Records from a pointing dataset
====

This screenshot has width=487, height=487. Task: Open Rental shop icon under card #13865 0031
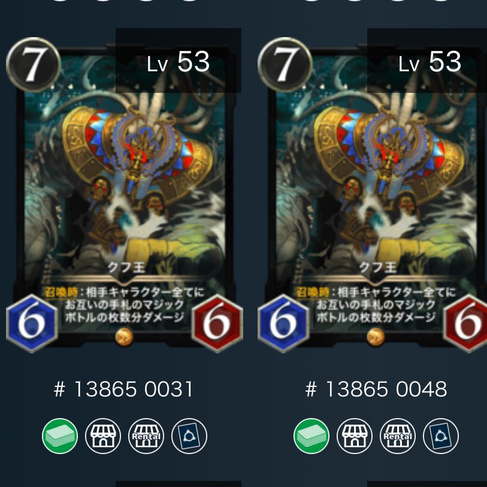[146, 436]
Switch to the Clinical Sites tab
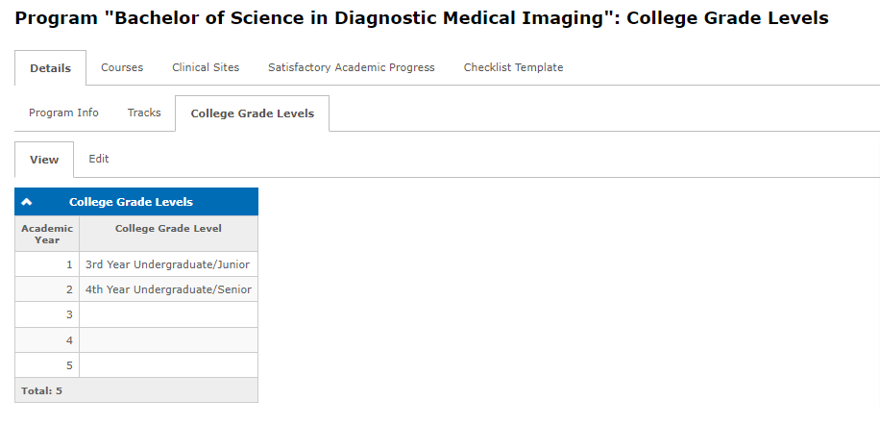 tap(206, 67)
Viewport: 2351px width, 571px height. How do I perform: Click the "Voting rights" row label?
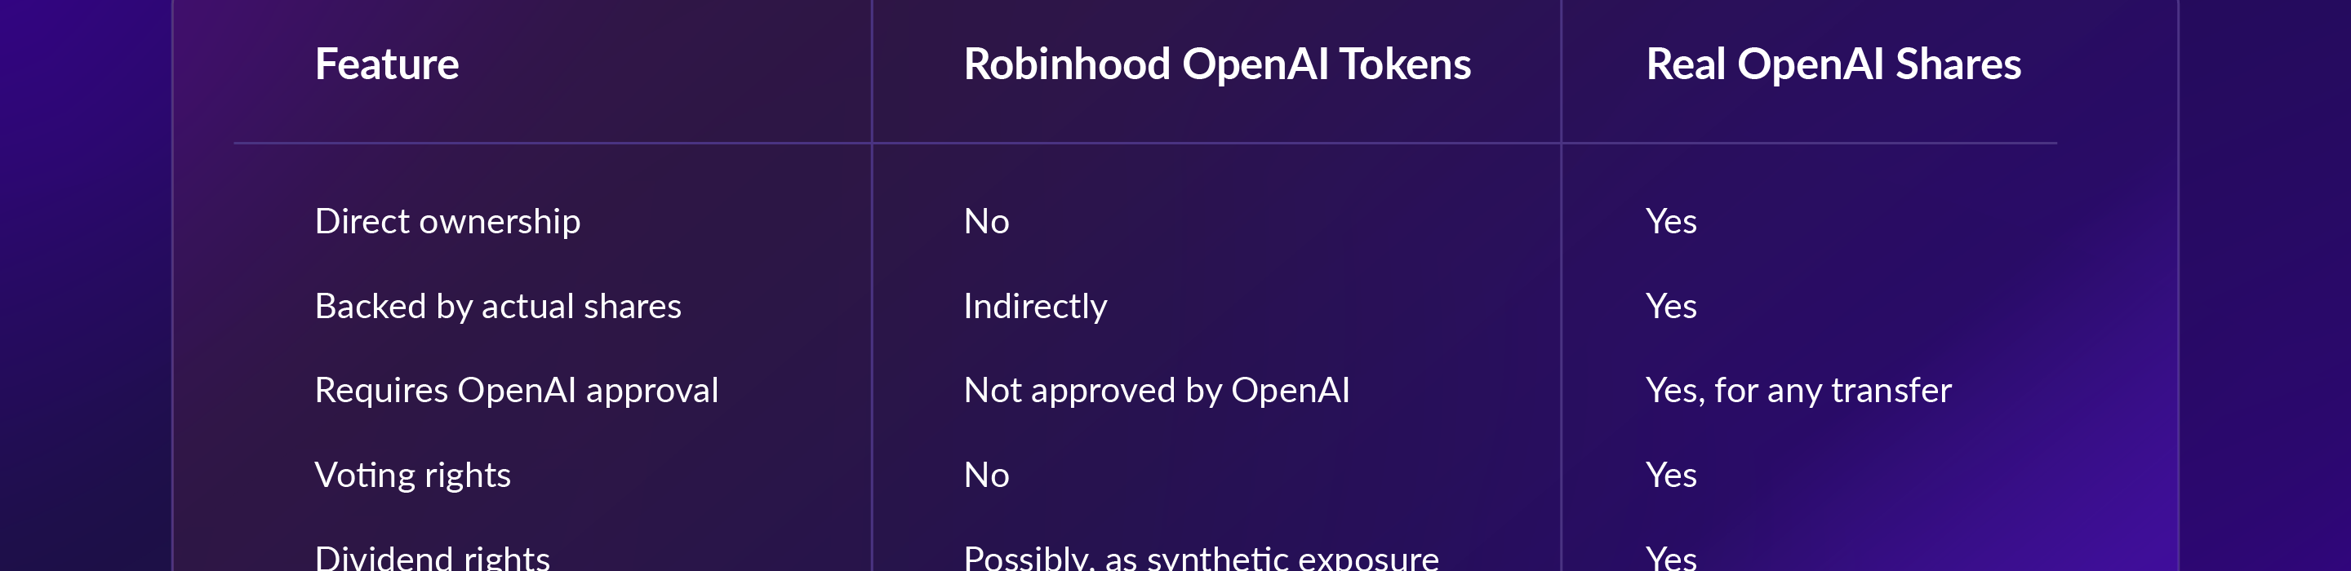pyautogui.click(x=413, y=475)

====

AIM:
Replace "tab" with "panel" throughout the data above, keeping everything else the same, and leave out the pictures.

RESULT OF THE TASK:
This screenshot has width=487, height=487. Task: Open Rental shop icon under card #13865 0031
[146, 436]
Switch to the Clinical Sites panel
 tap(206, 67)
Viewport: 2351px width, 571px height. How do I perform: Click the "Voting rights" row label?
pyautogui.click(x=413, y=475)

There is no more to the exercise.